In its surreply, Hyatt argues that we should ignore defendants' allegations that an oral agreement to pay a finders fee was made in July of 1999 because the complaint filed by defendants in Italy does not contain such an allegation. In addition, a letter sent by defendants' counsel to Evanoff in September of 1999 does not make reference to the oral agreement in July of 1999. We decline to follow Hyatt's advise. We find it interesting that Hyatt had the chance to deny the existence of the oral agreement to pay defendants a finders fee in its surreply, and instead chose to attack defendants' Italian complaint and a letter demanding payment of a finders fee. In other words, Hyatt's surreply fails to sufficiently conflict with defendants' allegations concerning the oral agreement made in Milan in July of 1999. Therefore, because the transaction of business which gave rise to this cause of action took place in Italy, and not Illinois, we dismiss Hyatt's complaint.
This conclusion presupposes that it matters whether the oral agreement to pay a finders fee between Evanoff and Coco ever took place. Even assuming that Hyatt never orally agreed to pay a finders fee, we would still not be able to exercise personal jurisdiction over the defendants. By its own admission, Hyatt asserts that this cause of action arose from events that occurred after Hyatt chose to purchase and develop the property itself, which was after defendants transacted business in Illinois. In addition, and both parties agree, there was no expectation of a fee until Hyatt informed defendants in Italy that it was going to buy the property all by itself.

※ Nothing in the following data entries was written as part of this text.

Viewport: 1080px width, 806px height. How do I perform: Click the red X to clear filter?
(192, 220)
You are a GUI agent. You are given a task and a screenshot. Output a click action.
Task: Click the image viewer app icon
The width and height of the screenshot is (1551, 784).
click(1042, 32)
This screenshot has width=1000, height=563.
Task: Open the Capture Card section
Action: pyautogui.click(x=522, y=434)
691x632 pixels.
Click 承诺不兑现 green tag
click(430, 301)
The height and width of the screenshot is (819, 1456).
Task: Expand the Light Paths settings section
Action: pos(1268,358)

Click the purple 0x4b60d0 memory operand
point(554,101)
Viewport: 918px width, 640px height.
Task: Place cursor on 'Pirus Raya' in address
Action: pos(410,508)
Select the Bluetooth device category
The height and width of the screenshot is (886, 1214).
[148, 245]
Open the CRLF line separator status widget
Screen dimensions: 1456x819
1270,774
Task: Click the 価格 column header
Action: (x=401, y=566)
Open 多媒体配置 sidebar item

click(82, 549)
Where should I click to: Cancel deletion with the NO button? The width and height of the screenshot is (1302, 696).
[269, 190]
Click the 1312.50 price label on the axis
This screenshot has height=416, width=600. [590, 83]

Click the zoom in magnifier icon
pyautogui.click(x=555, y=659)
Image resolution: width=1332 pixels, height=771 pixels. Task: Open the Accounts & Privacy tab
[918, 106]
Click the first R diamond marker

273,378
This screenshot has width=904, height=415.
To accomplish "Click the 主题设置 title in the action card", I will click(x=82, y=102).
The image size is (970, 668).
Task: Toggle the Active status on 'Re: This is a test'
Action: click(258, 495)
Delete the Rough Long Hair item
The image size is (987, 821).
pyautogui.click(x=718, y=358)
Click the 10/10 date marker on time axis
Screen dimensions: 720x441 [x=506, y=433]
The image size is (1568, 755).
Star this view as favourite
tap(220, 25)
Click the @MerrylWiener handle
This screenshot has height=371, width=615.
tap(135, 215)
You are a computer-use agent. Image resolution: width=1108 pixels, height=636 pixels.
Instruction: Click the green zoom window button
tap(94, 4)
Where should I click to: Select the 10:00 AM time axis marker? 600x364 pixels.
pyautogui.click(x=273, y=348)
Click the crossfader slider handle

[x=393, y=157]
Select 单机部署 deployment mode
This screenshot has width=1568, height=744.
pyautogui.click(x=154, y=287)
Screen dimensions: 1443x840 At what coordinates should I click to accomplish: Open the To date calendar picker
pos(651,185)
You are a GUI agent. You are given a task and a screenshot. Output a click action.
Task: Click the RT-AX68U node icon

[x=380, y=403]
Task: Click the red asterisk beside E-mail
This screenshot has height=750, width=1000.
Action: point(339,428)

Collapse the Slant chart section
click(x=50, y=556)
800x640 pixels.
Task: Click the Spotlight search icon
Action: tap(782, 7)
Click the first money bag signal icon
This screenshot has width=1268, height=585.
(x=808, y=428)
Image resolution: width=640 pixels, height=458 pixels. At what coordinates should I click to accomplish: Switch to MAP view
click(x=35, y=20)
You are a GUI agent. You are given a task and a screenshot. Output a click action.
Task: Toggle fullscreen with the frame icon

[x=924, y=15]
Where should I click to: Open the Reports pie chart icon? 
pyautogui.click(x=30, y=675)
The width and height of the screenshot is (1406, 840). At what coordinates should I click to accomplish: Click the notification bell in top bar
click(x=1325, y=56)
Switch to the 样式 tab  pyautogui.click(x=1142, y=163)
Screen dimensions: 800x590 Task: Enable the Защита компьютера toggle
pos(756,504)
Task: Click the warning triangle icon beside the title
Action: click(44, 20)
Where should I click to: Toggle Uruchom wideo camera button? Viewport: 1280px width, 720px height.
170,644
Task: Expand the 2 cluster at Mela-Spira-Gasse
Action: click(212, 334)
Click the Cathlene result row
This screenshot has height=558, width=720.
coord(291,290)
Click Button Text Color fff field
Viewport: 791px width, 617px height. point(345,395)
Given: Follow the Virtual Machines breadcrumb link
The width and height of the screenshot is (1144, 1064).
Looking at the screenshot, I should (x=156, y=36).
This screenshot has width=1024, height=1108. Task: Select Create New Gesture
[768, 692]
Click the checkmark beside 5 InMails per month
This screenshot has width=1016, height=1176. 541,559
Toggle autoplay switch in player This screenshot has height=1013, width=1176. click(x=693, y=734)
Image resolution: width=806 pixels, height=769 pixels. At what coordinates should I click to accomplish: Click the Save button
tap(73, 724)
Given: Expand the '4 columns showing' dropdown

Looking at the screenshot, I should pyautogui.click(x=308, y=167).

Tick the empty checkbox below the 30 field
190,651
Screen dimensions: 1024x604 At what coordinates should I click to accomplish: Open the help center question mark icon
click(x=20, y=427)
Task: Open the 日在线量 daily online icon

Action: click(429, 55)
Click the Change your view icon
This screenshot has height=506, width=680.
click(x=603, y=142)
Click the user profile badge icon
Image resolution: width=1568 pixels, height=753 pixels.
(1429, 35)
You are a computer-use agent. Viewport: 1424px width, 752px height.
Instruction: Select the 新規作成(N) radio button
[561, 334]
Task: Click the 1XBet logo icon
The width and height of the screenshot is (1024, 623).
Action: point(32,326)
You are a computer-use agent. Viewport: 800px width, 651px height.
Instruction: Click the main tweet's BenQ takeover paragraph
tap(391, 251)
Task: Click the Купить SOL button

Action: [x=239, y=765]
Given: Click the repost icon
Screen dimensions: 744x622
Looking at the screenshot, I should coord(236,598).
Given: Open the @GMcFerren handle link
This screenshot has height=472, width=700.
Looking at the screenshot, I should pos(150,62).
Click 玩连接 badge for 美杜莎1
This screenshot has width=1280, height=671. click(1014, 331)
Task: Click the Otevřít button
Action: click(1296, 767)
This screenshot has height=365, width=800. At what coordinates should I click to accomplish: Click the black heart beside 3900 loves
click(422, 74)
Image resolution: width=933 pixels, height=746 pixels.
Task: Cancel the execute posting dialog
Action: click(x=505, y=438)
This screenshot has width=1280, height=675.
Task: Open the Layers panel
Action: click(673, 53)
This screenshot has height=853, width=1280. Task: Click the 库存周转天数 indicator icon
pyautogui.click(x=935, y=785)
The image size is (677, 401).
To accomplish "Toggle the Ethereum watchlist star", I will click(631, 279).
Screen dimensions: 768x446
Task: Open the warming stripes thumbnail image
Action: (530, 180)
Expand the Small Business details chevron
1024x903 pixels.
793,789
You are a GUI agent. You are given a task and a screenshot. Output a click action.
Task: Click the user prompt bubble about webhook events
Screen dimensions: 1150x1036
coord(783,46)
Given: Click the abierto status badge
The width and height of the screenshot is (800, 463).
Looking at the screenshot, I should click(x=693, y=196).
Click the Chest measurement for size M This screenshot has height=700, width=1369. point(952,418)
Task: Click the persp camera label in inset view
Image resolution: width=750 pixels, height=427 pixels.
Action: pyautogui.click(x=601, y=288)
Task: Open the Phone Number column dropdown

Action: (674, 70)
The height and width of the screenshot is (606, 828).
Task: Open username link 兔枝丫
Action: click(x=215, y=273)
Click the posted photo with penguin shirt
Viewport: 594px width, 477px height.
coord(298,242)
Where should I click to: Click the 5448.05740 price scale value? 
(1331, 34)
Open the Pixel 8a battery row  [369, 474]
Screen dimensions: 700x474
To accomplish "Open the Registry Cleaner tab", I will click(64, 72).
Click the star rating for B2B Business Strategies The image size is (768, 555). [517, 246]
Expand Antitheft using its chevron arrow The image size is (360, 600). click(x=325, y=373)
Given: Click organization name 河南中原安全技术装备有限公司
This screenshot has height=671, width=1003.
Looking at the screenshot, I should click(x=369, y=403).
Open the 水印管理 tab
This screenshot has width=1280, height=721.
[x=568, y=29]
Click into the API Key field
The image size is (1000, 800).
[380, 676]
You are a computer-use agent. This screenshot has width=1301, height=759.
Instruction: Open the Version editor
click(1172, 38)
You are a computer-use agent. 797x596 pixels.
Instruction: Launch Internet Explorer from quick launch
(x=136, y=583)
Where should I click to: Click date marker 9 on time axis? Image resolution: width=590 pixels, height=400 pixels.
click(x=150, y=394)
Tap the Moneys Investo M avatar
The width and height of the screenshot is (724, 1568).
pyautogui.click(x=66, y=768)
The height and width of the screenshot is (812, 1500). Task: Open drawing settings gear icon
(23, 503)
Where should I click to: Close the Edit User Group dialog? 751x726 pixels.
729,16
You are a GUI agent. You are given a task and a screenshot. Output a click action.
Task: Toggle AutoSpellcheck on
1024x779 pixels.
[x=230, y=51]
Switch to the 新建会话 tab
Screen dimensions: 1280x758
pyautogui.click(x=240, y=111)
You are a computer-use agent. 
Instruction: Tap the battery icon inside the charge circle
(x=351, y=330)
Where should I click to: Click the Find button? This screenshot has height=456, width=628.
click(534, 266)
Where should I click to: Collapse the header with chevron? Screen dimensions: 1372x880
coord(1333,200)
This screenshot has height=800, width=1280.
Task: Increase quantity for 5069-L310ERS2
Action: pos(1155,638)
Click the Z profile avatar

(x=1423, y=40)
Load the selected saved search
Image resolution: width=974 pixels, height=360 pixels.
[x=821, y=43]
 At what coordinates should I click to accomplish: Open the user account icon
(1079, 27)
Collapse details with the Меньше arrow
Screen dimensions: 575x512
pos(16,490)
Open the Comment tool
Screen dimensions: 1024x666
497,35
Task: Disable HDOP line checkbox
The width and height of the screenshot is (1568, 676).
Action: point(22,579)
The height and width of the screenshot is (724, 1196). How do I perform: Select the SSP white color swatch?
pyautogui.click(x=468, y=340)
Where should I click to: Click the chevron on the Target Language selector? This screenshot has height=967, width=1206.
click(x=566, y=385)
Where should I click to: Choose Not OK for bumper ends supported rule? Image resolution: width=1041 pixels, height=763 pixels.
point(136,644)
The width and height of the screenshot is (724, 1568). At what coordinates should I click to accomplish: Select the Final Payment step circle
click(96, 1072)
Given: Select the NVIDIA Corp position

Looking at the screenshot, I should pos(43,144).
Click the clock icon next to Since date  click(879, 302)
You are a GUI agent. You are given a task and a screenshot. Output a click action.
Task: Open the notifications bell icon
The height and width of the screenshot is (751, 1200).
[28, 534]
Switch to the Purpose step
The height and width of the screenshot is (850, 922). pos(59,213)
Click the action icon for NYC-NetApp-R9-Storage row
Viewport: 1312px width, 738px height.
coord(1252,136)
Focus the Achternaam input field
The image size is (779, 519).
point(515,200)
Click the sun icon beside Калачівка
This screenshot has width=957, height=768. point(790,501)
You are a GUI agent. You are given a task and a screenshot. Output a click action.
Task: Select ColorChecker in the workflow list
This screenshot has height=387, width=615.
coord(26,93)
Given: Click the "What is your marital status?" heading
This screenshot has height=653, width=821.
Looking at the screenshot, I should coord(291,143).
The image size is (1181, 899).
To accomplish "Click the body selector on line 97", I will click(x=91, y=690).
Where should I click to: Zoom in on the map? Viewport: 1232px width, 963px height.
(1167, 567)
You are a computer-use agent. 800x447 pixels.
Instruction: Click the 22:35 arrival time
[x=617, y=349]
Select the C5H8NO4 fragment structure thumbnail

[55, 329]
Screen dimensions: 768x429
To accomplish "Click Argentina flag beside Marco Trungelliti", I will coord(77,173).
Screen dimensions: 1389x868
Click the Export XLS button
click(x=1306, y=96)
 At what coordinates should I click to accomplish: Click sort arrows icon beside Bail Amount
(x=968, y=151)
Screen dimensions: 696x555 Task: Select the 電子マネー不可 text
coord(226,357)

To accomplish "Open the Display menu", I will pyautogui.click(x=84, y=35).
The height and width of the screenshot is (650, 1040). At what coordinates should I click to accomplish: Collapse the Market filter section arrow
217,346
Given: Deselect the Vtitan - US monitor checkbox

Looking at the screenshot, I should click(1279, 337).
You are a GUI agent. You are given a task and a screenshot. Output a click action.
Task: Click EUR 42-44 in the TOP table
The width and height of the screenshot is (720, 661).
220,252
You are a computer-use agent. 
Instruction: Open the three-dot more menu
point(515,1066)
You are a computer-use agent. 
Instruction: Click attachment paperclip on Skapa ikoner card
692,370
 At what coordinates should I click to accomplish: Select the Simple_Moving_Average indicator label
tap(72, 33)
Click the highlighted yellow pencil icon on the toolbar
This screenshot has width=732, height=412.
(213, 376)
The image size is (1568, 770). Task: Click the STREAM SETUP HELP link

It is inconsequential whether the catalyst for defendants' suit to recover a finders fee from Hyatt was an oral contract formed in Italy in July of 1999, or simply by operation of Italian law. Regardless, the cause of action arose from the transaction of business in Italy, not Illinois. As a result, we do not have personal jurisdiction over the defendants and, therefore, Hyatt's complaint is dismissed without prejudice.
Conclusion
For the reasons stated above, defendants Gerardo Coco, A.T.E. Holdings, Ltd., and A.T.E. Italia, S.r.l. are not subject to personal jurisdiction in Illinois. Therefore, defendants motion to dismiss is granted.